Dear White People Review

 

Yesterday Kaya FM hosted a screening of a film called ‘Dear White People’ at Ster-Kinekor’s Cinema Nouveau in Rosebank and I was lucky enough to crack an invite. Dear White People is a satirical film about being a black face in a predominately white place, it’s quirky and the title is totally provocative. We live in a beautiful world no doubt, and yes we have come a long way as a people but we still have a long way to go. This film talks about these issues, issues of race relations, identity, self-acceptance, sexual orientation and stereotyping, and it tries to begin a dialogue, of course, no one has the answers, but we should all ask questions, a bunch of them. I hope this film will help us, black and white folks, to look at each other in the eyes and ask ourselves; what can we do to get better? If we can’t do it for our kids, let’s at least do it for Nelson Mandela and Martin Lurther King, right? Before I put you off, this film is not a morality play, it does not say this is definitively right and that is definitively wrong. The core theme for me is identity crisis, something we all experience in different degrees, we all experience conflict,when we project an identity or boxed into one by society or our parents or even our friends.
The film was written, produced and directed by Justin Simien and he had to raise the money to make the film via a crowd-funding site ‘Indiegogo’, because Hollywood wouldn’t fund a film that didn’t fit the “black movie” paradigm, the big studios in Tinseltown don’t want anything that’s new and out of the box, anything that isn’t Tyler Perry. Luckily there is a monumental hunger for a more varied portrayal of the black experience in cinema, so the people funded the film so to speak. Dear White People stars (amongst others) Tyler James Williams from ‘Everybody Hates Chris’ and the ever so gorgeous Tessa Thompson, you might know her from Tyler Perry’s ‘For Colored Girls’. Sam White (played by Thompson) is a biracial girl who is struggling with the issue of assimilation on a preponderantly white Winchester University campus and she has a show on the campus radio station called: Dear White People and she is an angry girl, I think the source of her anger is how apathetic we have all become, our inability to look at the landscape around us and call a spade a spade.
I thought the film was fun, entertaining and enjoyable.
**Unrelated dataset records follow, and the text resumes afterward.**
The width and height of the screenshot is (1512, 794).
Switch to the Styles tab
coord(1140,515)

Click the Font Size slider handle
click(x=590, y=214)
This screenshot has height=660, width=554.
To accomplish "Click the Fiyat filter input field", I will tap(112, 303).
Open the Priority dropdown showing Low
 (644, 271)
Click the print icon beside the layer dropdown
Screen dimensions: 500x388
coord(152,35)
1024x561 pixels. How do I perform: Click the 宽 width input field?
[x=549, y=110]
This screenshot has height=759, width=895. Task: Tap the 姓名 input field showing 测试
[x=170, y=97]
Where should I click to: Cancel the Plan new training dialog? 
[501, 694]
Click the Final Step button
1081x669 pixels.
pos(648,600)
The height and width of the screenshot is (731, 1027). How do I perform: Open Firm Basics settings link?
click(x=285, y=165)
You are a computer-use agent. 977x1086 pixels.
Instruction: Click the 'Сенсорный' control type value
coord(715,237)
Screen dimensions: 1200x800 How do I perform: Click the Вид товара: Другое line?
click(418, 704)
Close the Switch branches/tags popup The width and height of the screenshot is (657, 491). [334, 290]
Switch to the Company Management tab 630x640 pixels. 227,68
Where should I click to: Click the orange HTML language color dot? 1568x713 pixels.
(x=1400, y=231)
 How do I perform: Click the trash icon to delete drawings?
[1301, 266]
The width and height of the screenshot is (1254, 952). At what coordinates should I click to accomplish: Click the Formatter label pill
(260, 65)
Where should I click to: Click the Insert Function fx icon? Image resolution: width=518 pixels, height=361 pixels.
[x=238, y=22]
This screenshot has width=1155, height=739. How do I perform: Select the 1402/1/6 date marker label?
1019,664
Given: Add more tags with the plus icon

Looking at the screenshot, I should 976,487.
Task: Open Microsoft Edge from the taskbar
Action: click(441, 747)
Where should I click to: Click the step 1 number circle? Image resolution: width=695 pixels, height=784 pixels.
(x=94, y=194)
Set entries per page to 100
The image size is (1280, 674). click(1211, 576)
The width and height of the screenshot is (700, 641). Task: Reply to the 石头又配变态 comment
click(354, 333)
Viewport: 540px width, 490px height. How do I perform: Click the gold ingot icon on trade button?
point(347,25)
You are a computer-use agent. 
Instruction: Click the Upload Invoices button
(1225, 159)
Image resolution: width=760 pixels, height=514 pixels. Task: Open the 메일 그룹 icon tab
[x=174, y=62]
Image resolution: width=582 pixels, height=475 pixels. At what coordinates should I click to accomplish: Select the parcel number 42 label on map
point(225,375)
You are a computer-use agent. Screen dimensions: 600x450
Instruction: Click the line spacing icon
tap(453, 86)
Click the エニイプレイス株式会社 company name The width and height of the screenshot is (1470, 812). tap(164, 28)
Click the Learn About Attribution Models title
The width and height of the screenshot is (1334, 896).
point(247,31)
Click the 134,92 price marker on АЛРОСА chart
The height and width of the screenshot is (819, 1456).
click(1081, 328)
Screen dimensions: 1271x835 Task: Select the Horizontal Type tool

I was also impressed by how the characters where written, how they are well layered and how Justin Simien was able to juxtapose a black face party that’s brewing on campus and how the characters deal with racial tension and their everyday issues. The film takes into consideration the history of modern black cinema, there are some deliberate references of Spike Lee’s ‘Do The Right Thing’ and some of the inconsistencies of Tyler Perry’s movies. For me, this film touched and moved me a lot, not because of the violation I felt, when white kids in Stellenbosch threw a black face party recently, but, mostly because I share the sentiment that blacks can’t be racist, prejudiced yes, but not racist, like Sam White I believe that “racism describes a system of disadvantage based on race”, something that Andile Mngxitama  has been preaching for years. Many people might not agree with that and that’s ok, at least let’s talk about it, I think that’s what Justin Simien had intended with this film.